Reproduce the passage of the article on repacked food in Honiara shops, starting at "Chicken products being" and ending at "been tampered with.", without changing a word.

■ Extracted text

•••••

Cheating people

How healthy are the food we buy and are we being tricked into buying less food for more cash?

By Gary Hatigeva

Chicken products being repacked into smaller quantities in a Honiara shop. Photo supplied.

CONSUMERS are furious over shocking images which reveal that some shops in Honiara are practising what is believed to be trickery tactics to tamper with food quantity they sell to customers.

Early this week, a consumer posted on Facebook, revealing what many consumers have suspected foreign shops, particularly Chinese owned, are practising some cheeky tactics and are cheating consumers over the quantity of food products they sell.

According to the posted images, a local shop worker (pictured) was seen repacking chicken packages, where all the packed products are assembled in large trays and then repacked using scales, which many believed have also been tampered with.

Following the revelation, some other consumers also took to social media similar experiences they encountered with other shops on certain products, but shared that packets of chicken are the most commonly re-packed product.

Island Sun also took time to investigate the repacked food items and noticed that lesser products are in the packaging but more frozen water, which many believed is designed to make products seem bigger and heavier from the outside than they really are.

Also following the revealed images, many consumers feel deceived by such tricks, yet for many shop owners, such are their everyday method of choice to pretend they have more content inside than they actually do.

•••••

■ Extracted data
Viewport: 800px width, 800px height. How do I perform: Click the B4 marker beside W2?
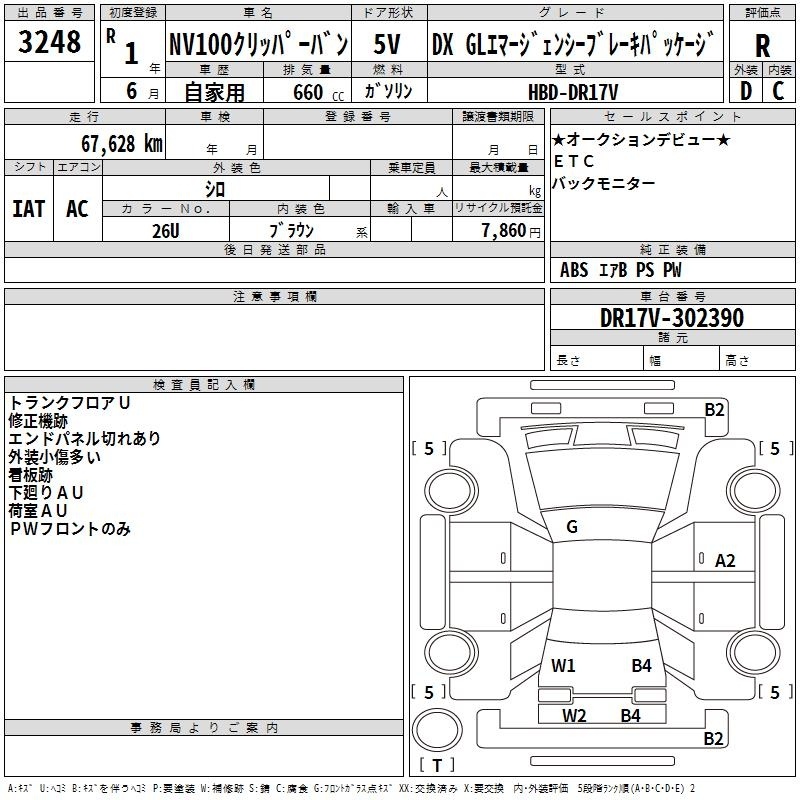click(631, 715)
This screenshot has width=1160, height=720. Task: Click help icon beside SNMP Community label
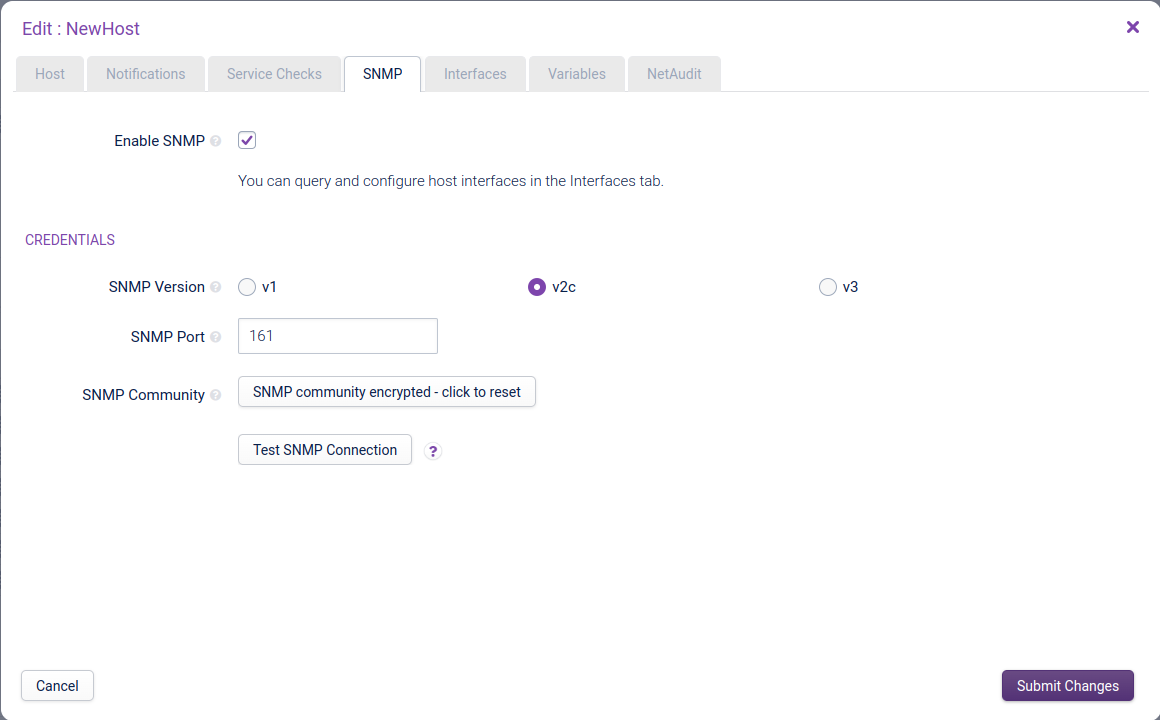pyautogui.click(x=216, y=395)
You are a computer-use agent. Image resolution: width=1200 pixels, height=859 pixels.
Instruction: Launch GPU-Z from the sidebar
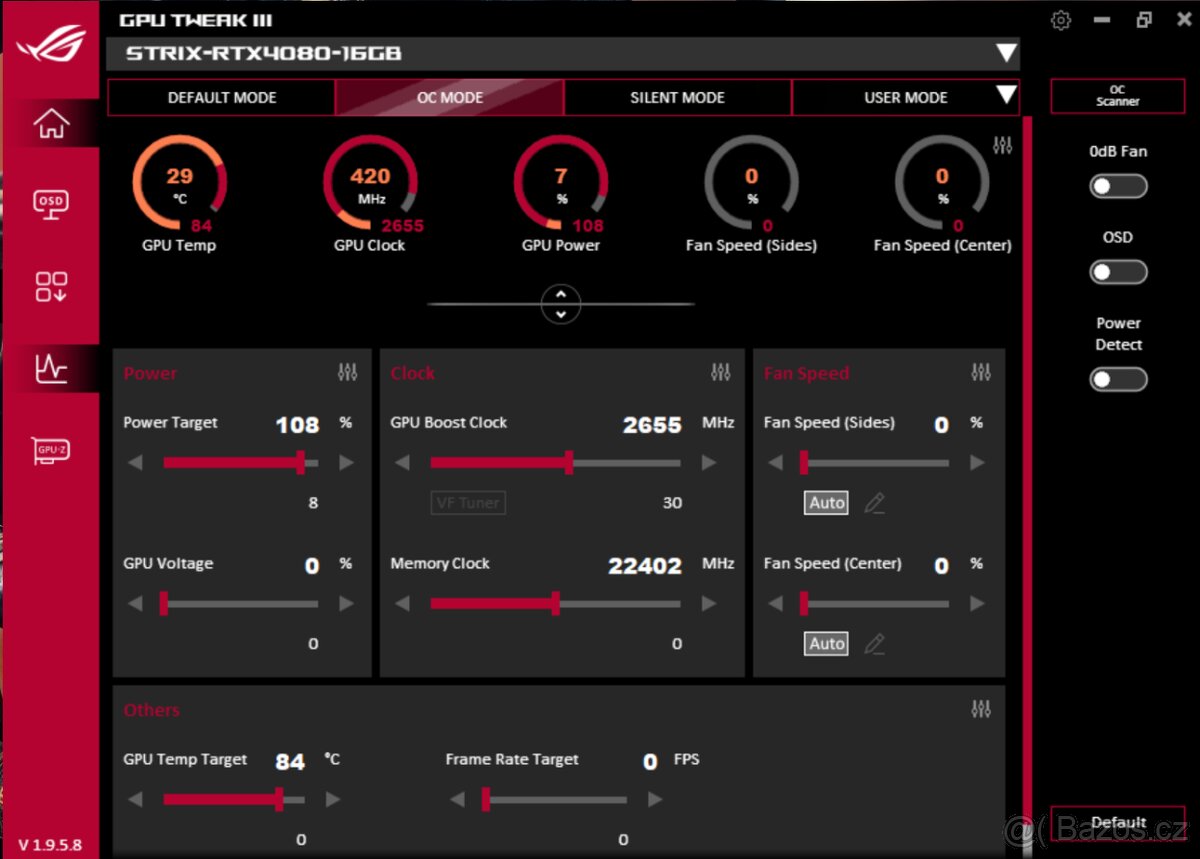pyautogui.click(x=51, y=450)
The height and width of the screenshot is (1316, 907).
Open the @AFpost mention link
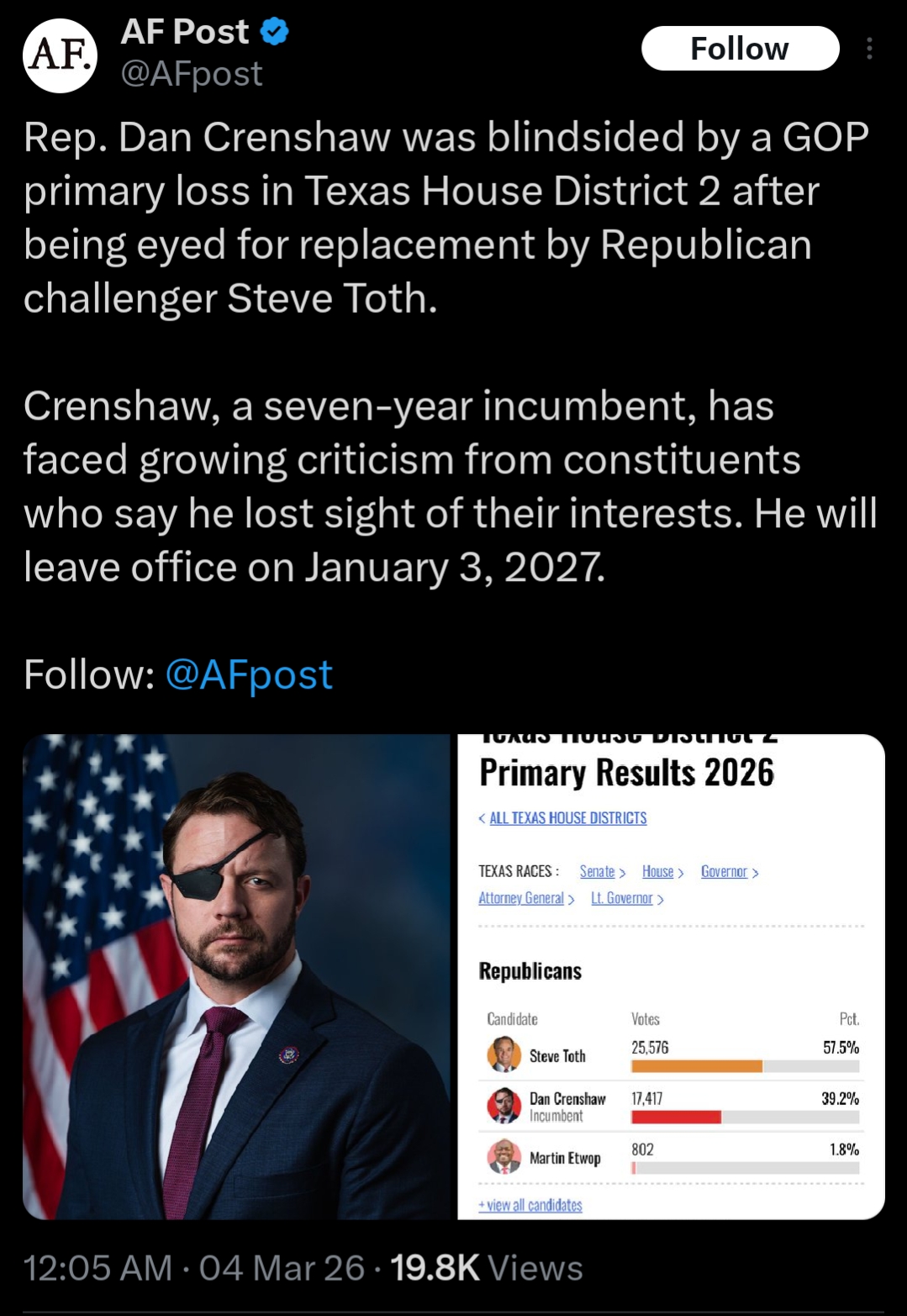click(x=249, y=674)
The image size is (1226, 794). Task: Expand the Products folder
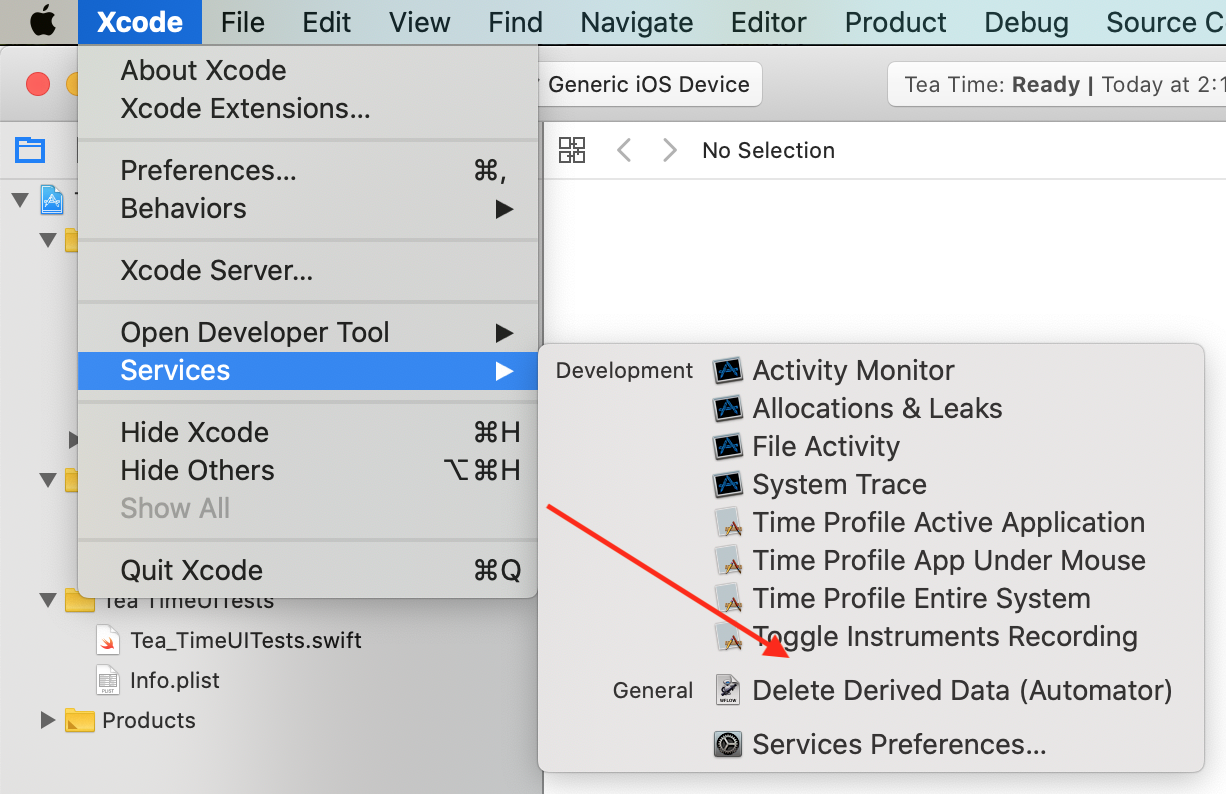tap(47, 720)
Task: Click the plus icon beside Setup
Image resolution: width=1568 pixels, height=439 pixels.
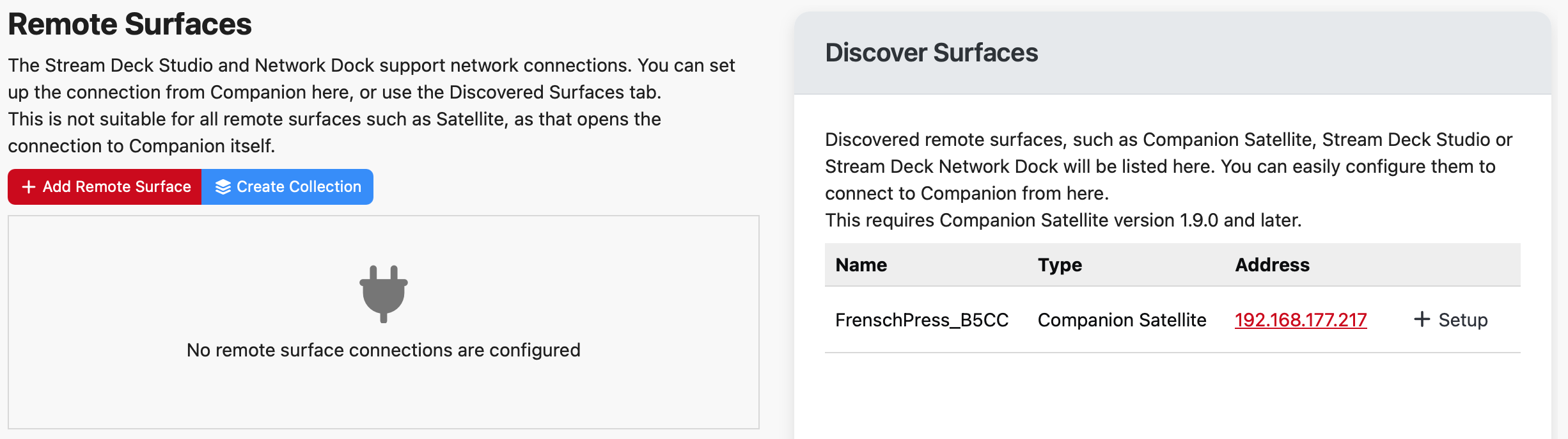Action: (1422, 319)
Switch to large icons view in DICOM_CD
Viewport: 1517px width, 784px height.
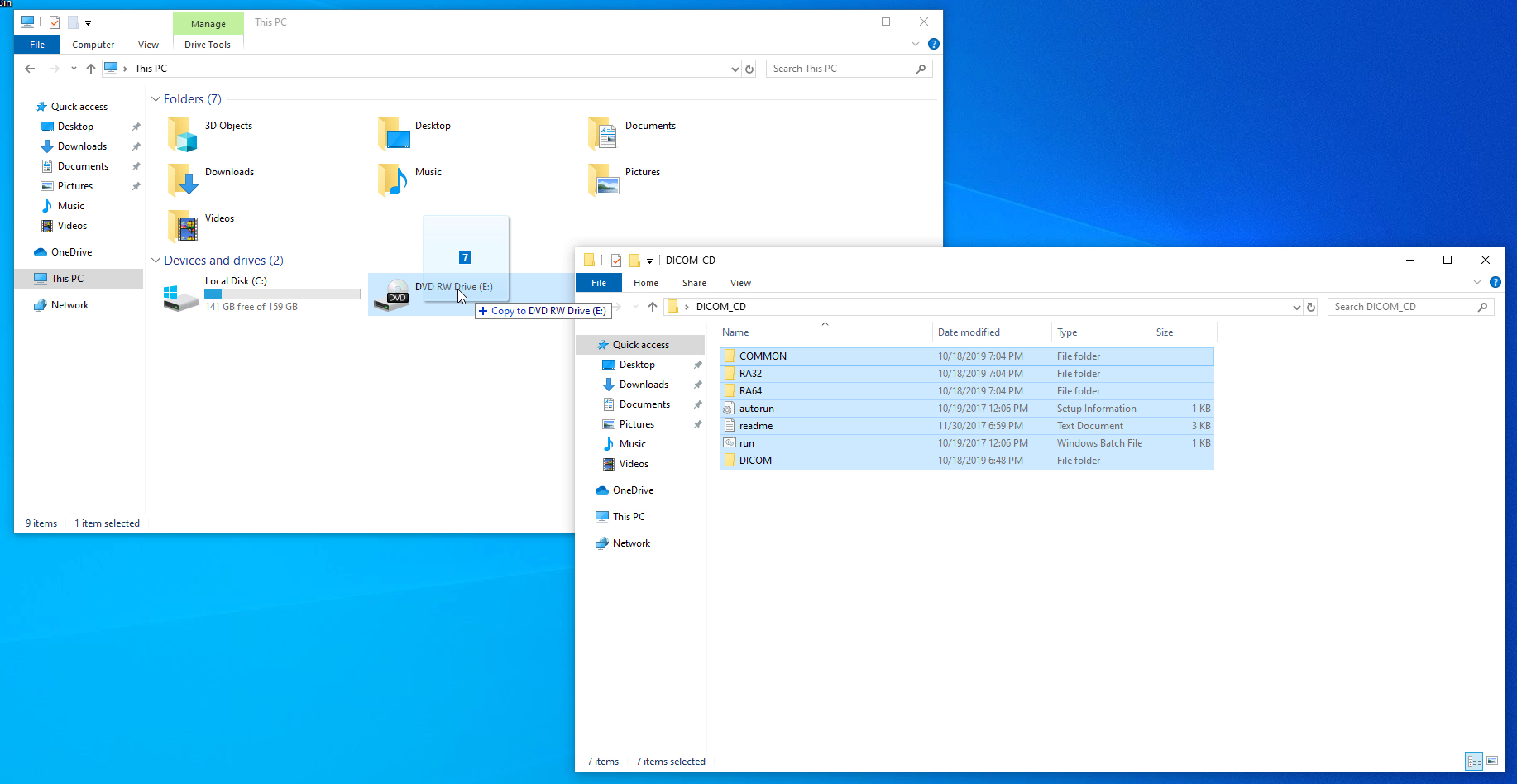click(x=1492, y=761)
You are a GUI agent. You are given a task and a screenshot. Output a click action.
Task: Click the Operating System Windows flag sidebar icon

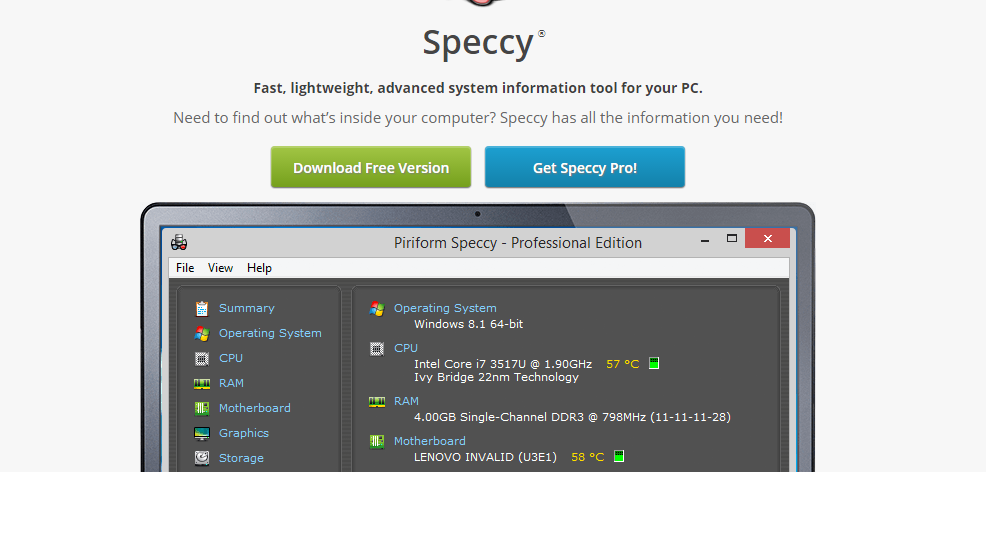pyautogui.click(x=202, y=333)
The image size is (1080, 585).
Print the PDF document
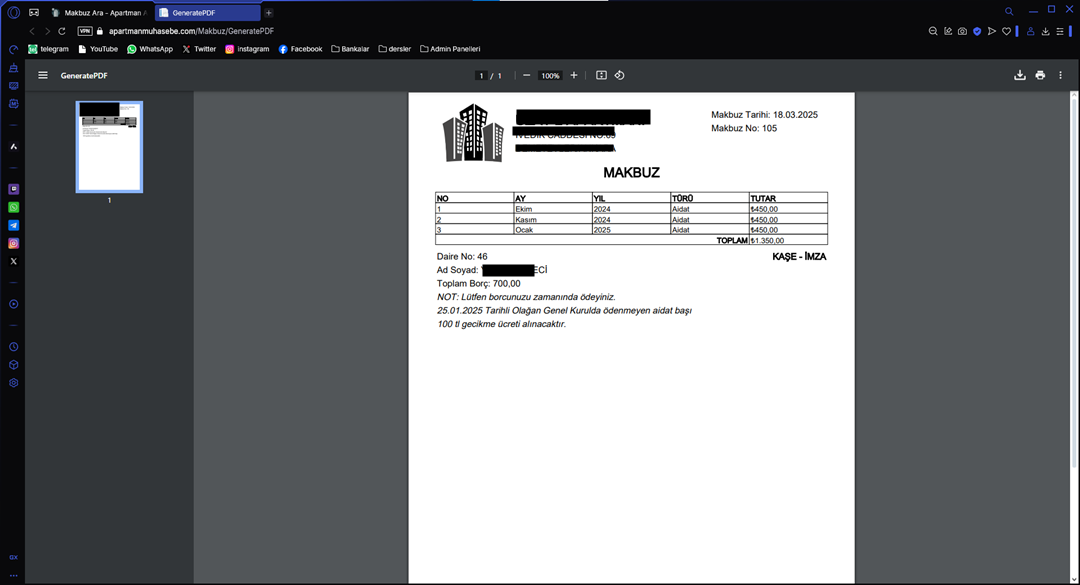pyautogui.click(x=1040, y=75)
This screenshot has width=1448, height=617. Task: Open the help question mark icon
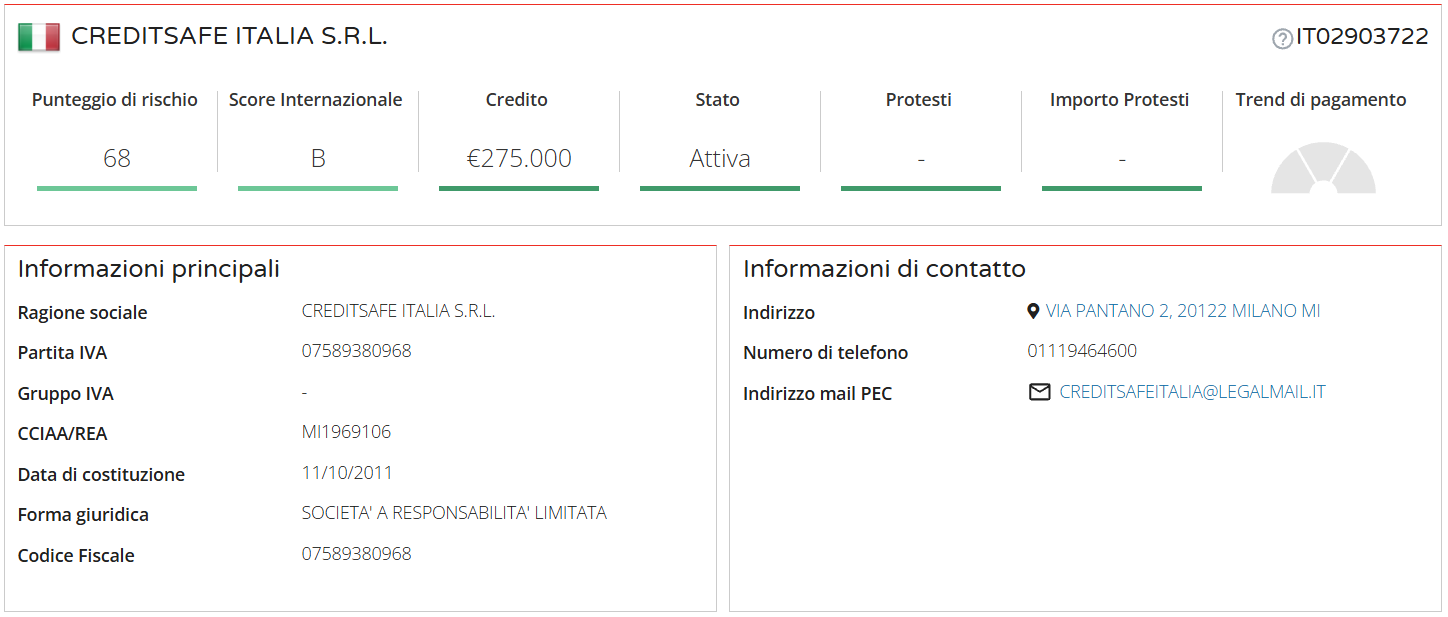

•••••

■ Solution to this exercise
Chicken products being repacked into smaller quantities in a Honiara shop. Photo supplied.

CONSUMERS are furious over shocking images which reveal that some shops in Honiara are practising what is believed to be trickery tactics to tamper with food quantity they sell to customers.

Early this week, a consumer posted on Facebook, revealing what many consumers have suspected foreign shops, particularly Chinese owned, are practising some cheeky tactics and are cheating consumers over the quantity of food products they sell.

According to the posted images, a local shop worker (pictured) was seen repacking chicken packages, where all the packed products are assembled in large trays and then repacked using scales, which many believed have also been tampered with.